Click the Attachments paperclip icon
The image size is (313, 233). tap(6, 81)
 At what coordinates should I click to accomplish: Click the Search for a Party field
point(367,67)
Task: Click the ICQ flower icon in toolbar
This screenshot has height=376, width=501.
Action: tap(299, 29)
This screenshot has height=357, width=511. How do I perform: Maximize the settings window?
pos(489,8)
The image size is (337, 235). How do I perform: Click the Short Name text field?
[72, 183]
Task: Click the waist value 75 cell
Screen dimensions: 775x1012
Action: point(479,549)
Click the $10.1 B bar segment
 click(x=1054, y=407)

==================================================

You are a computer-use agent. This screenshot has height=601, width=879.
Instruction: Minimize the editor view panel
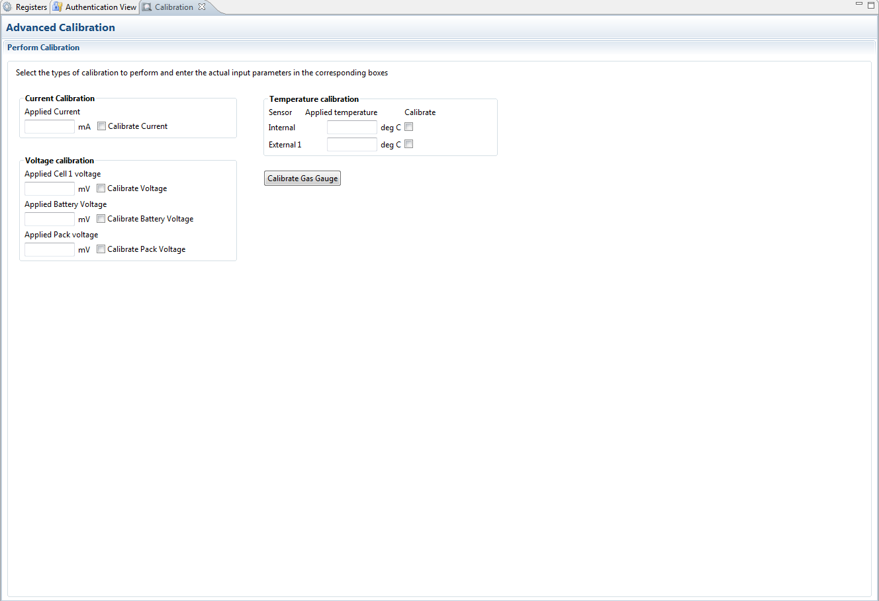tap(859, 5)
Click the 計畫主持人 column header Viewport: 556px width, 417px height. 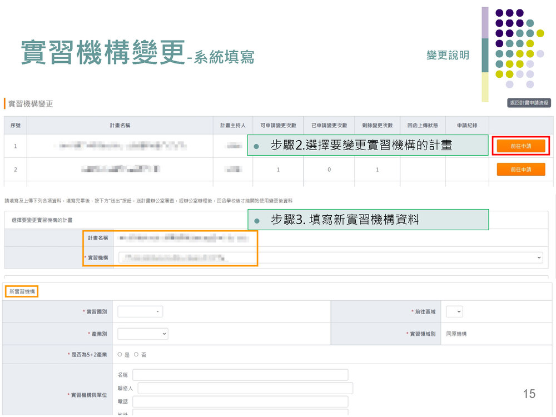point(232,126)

==================================================

ASSIGNMENT:
Go through the listing above and locate each line that holds the word "Task". Copy those lines.

WRITTEN RESPONSE:
Task: Click the ICQ flower icon in toolbar
Task: Click the waist value 75 cell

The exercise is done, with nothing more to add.